И у самых окраин Ленинграда по обеим сторонам прыгавшего по выбоинам "виллиса" тянулась земля, на которой, долго ли, коротко ли, были немцы. И хотя схожее чувство угнетенности от вида разоренной земли бывало знакомо мне и раньше, но здесь оно было каким-то особенно невыносимым. И Ленинград, в который мы наконец приехали, тоже не оборвал этого накопившегося в душе за дорогу чувства.

Да, немцы не вошли в него, потому что мы им не дали этого сделать, но они целые годы в упор пахали его бомбами и снарядами. Пахали насквозь, вдоль и поперек, и обычной на войне железной смертью, и необычной, даже на войне, – голодной.

И следы всего этого были видны и сейчас. С фасадов это было как-то еще не так очевидно, а во дворах!.. Никогда не забуду чувства тоски, с которым я ходил по обезлюдевшим, полумертвым колодцам тогдашних ленинградских дворов.

Я не был в Ленинграде с весны сорок первого года. И этот город, где я родился, где до войны жила вся моя родня, где я когда-то писал свои первые стихи, очень точно отпечатался моей памяти именно как город той последней предвоенной весны казавшейся теперь издали, через три года, чем-то неправдоподобным.

Для тех, кто защищал город, пережил в нем блокаду – по законам относительности, – нынешний, летний Ленинград сорок четвертого года казался необыкновенно изменившимся по сравнению с тем, каким он был два года и даже всего год назад. Они в разговорах радостно обращали внимание на все, что уже удалось сделать, на все залатанные пробоины, на все вставленные стекла и все заасфальтированные пятна воронок, на все, что возвращало город к нормальной жизни. И я понимал это и радовался вместе с ними. Но эта радость все равно была щемящей, похожей на чувство, которое испытываешь, когда выживший после смертельной болезни человек, которого ты помнишь совершенно здоровым, на твоих глазах, радостно улыбаясь, шажок за шажком сам доходит от кровати до стула.
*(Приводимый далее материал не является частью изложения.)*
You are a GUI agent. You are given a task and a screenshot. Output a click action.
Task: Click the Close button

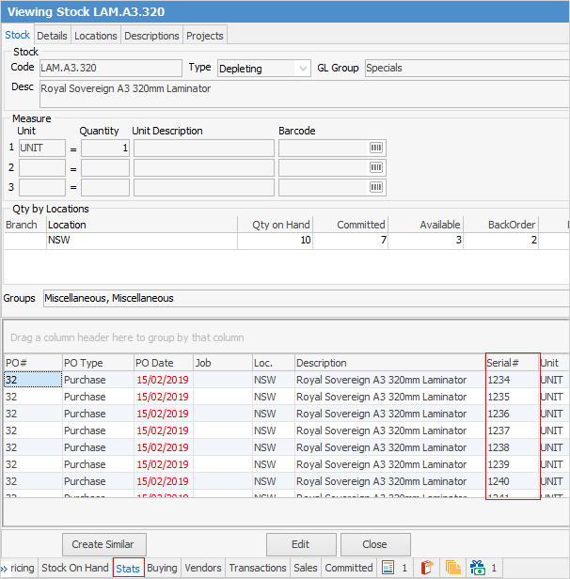(x=375, y=544)
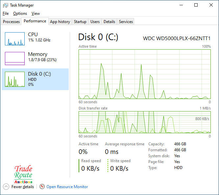Open the File menu

[x=6, y=13]
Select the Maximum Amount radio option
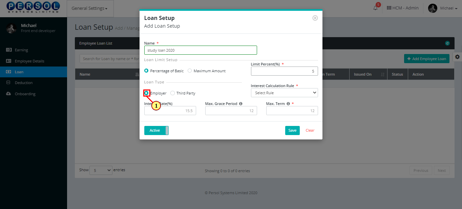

Мне говорили о том, как много людей за последнее время вернулось в город, а у меня все равно щемило сердце от его малолюдства.

Все это мои нынешние воспоминания о тогдашних чувствах. Тогда, в те дни мне не приходило в голову записывать ничего, кроме непосредственно необходимого для корреспонденции в "Красную звезду".

Я попал на Карельский перешеек к концу второго дня наступления и пробыл там до взятия Выборга, на одиннадцатые сутки боев. Горящий, оставленный финнами Выборг был взят. В сороковом году, во время финской войны, на все это понадобилось три месяца боев с тяжелейшими жертвами, а теперь всего одиннадцать суток со сравнительно небольшими потерями с нашей стороны.

Надо отдать должное финнам – они не переменились, остались такими же стойкими солдатами, какими были. Просто мы научились воевать. Там, где раньше по месяцу бились лбами о железную линию обороны, теперь протыкали ее одним страшным по силе ударом в каком-то одном месте и, проткнув, по профессиональному выражению военных, быстро сматывали ее направо и налево. И снова таким же ударом протыкали следующую линию и снова сматывали…

Так выглядит все это вместе взятое, все эти одиннадцать суток боев на Карельском перешейке, когда оглядываешься на них сейчас. А тогда все состояло из бесчисленных ежедневных, ежечасных подробностей, которые тоже ежечасно записывались в блокноты с тем, чтобы потом перекочевать в наспех написанные и наспех переданные то по телефону, то по телеграфу корреспонденции.

Корреспонденции эти лежат сейчас передо мной. Большая часть блокнотов тоже.